Dataset entries
╭──

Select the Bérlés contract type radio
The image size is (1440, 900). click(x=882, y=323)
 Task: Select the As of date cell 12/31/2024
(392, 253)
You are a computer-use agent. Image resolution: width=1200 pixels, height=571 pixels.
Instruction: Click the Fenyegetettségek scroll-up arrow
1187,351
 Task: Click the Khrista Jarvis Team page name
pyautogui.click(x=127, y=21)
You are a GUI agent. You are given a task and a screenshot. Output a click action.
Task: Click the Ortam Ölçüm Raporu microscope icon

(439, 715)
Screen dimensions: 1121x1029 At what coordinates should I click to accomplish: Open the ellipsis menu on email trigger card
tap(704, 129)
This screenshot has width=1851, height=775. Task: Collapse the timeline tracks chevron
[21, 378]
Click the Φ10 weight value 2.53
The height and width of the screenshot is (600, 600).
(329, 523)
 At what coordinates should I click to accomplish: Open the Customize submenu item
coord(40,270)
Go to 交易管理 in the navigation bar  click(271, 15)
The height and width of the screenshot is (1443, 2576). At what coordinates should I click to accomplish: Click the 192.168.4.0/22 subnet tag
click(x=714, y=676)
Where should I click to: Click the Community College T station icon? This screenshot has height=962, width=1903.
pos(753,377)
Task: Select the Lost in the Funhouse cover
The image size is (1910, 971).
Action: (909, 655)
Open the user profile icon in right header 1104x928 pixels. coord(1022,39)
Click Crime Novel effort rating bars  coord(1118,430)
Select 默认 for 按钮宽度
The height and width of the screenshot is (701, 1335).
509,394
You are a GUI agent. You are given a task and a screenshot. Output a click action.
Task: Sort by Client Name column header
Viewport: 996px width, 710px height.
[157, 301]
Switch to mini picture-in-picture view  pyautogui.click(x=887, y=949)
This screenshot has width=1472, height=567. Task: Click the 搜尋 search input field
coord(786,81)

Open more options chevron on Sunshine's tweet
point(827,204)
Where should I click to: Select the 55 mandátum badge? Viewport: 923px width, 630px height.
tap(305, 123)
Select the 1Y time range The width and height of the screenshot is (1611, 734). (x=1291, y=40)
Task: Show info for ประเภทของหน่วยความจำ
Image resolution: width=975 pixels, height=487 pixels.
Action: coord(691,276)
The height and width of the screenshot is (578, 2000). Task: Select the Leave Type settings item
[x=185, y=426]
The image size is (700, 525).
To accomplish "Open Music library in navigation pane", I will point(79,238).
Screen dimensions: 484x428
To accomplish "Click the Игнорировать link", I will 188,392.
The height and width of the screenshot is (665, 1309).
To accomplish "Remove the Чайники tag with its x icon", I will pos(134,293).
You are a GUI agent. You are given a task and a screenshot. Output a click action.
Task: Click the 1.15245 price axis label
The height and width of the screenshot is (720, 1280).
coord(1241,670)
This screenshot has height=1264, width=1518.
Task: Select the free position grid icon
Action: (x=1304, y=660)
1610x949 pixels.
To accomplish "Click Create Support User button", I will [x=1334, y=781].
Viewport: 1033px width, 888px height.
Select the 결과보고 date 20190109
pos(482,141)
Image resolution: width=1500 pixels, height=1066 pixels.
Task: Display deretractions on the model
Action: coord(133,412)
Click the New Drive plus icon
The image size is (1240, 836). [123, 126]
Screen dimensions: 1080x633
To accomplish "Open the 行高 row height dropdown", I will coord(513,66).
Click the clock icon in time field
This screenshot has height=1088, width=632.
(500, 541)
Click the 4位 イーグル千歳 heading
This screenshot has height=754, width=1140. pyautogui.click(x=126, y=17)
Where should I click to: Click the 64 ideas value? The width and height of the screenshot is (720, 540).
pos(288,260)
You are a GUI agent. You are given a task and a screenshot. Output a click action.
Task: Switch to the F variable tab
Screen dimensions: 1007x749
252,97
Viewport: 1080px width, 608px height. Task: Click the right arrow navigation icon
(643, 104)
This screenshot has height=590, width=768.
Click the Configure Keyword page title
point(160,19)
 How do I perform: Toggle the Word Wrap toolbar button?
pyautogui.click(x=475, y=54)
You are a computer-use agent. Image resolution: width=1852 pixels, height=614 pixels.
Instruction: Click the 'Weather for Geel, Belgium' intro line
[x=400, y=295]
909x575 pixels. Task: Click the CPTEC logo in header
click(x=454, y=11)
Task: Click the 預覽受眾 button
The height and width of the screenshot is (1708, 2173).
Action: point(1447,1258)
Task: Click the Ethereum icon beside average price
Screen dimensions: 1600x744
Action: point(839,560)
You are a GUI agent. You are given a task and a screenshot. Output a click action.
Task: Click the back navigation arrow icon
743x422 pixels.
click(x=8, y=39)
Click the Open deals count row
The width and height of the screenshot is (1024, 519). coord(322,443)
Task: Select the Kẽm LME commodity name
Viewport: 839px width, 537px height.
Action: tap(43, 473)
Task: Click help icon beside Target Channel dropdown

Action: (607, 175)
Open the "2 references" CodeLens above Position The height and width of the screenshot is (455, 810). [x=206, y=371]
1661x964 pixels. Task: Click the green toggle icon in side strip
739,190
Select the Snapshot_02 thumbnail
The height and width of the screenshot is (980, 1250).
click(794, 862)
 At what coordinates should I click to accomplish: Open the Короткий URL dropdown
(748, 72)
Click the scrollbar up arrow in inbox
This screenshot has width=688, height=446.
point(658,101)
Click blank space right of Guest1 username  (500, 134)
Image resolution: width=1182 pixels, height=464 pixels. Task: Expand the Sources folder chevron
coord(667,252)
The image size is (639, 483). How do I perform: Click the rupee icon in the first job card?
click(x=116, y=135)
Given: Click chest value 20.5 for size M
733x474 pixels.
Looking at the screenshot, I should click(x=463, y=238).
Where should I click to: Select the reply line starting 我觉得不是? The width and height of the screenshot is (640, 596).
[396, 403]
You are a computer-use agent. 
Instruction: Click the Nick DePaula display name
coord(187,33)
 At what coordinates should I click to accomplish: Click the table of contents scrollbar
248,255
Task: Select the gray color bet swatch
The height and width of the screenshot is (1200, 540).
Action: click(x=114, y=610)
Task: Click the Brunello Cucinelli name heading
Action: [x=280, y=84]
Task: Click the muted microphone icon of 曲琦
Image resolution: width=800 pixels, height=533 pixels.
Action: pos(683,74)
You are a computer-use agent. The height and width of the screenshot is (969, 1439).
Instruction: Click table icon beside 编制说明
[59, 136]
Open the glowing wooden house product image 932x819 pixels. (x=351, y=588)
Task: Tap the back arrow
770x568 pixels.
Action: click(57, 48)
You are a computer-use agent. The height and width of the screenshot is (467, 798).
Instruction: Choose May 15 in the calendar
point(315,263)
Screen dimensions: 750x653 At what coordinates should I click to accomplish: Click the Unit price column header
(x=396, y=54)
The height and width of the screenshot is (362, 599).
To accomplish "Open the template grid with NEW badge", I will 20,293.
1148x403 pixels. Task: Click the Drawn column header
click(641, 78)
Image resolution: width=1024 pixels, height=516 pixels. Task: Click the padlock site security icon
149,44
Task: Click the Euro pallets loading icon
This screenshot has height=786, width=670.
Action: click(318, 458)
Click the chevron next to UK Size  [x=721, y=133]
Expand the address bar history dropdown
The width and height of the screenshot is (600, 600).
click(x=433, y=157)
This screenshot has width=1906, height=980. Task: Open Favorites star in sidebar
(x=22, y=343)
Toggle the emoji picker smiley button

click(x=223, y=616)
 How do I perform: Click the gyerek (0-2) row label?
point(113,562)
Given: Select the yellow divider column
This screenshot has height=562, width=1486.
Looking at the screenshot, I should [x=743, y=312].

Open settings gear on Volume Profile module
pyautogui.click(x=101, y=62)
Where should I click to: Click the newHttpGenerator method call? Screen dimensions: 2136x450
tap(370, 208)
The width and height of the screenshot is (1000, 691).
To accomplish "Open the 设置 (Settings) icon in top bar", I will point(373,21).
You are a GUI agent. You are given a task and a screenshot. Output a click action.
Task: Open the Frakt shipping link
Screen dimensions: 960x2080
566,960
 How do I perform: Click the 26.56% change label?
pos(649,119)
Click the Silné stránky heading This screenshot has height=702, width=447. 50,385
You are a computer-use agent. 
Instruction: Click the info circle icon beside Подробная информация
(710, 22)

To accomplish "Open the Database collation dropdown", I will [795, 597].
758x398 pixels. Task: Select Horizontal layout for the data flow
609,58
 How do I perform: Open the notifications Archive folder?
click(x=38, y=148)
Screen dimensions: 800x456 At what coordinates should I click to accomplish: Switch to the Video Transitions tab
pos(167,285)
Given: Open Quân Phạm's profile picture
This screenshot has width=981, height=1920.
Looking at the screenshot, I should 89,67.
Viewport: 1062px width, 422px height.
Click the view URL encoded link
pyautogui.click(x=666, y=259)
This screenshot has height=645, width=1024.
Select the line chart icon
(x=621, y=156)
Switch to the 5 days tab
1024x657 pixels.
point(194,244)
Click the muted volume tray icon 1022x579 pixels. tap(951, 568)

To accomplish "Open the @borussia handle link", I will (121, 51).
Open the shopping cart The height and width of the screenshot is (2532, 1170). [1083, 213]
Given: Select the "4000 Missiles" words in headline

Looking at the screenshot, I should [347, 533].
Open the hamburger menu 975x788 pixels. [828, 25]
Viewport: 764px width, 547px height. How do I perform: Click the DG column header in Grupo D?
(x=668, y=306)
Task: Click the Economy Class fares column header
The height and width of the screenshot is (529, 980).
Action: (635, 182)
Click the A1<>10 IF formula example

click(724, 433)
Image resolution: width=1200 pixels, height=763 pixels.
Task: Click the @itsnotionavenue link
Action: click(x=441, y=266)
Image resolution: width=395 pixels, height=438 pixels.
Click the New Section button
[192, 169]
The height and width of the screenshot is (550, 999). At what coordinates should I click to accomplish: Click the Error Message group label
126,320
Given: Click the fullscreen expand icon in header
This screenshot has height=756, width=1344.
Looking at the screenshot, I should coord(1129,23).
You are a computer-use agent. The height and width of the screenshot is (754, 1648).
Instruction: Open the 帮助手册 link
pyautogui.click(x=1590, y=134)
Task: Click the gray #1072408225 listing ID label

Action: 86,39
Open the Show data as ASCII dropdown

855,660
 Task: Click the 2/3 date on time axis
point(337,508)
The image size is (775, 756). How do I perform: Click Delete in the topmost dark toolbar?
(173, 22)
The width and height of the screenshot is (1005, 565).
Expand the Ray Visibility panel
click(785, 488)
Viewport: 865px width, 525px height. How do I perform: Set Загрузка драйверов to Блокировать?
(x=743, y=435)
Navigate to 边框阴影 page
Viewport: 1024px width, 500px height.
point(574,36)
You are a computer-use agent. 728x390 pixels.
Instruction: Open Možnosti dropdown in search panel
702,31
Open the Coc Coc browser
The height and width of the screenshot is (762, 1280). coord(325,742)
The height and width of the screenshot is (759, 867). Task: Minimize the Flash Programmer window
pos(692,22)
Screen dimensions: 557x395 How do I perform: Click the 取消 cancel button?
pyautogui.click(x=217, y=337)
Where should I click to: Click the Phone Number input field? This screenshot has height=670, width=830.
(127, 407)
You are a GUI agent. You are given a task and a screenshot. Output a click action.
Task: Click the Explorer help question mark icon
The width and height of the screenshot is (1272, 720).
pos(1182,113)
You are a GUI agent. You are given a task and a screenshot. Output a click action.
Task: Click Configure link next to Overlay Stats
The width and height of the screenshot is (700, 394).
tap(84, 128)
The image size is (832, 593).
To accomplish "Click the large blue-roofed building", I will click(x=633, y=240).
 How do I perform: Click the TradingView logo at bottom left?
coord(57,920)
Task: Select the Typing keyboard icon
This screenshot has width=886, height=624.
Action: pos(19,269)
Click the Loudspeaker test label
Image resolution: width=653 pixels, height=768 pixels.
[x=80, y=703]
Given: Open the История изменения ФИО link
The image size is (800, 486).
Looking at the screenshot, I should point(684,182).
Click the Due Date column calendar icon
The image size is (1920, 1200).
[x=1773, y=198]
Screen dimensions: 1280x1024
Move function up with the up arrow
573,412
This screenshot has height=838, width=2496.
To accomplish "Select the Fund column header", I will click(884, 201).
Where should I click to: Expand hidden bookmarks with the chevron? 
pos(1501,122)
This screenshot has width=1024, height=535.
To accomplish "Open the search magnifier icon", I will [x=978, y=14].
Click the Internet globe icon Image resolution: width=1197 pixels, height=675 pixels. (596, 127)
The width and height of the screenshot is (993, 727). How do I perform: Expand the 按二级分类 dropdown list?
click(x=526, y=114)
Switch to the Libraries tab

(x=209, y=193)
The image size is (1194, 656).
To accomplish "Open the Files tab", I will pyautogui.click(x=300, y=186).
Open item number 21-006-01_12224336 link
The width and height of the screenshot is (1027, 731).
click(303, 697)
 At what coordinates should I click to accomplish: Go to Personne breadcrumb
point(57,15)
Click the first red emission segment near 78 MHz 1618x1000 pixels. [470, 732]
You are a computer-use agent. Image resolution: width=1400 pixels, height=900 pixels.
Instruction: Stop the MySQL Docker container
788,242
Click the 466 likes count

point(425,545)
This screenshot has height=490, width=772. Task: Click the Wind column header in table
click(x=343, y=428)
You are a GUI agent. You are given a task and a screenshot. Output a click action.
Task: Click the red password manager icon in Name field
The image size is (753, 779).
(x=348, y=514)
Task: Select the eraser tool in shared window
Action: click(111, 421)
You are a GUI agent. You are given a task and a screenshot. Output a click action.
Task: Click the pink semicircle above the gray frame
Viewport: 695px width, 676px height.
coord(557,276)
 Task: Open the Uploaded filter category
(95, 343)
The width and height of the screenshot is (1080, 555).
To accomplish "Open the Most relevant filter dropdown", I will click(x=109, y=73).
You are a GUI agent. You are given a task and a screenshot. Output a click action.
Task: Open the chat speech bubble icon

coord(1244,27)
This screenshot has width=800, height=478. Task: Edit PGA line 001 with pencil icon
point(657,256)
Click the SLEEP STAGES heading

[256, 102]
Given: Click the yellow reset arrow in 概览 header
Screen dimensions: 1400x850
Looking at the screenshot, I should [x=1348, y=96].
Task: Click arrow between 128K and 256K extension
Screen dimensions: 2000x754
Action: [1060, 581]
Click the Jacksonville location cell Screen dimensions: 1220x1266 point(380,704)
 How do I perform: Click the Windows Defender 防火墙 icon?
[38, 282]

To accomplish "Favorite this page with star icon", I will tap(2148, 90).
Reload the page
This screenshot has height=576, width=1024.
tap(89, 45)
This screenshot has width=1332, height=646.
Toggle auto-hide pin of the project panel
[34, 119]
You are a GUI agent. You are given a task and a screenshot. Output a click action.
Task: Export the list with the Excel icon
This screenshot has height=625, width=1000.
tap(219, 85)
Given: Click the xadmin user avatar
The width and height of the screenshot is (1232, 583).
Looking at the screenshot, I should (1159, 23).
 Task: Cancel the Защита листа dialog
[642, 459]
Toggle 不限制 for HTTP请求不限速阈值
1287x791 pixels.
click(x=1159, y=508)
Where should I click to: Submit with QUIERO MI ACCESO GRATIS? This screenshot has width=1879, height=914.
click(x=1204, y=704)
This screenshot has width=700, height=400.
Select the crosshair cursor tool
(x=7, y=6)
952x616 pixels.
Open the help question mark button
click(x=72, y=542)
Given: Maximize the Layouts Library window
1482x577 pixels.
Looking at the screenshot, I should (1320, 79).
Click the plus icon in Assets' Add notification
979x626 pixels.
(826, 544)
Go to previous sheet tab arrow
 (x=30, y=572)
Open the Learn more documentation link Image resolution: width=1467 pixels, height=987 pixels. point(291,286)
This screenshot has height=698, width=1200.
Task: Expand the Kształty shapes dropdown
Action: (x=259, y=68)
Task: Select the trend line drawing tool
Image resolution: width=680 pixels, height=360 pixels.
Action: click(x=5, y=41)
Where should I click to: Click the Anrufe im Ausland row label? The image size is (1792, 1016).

╰──

#### [What you will do]
Filter the entries down to the lines holding the string "picture". Copy each of those lines.

#### [Answer box]
Switch to mini picture-in-picture view  pyautogui.click(x=887, y=949)
Given: Open Quân Phạm's profile picture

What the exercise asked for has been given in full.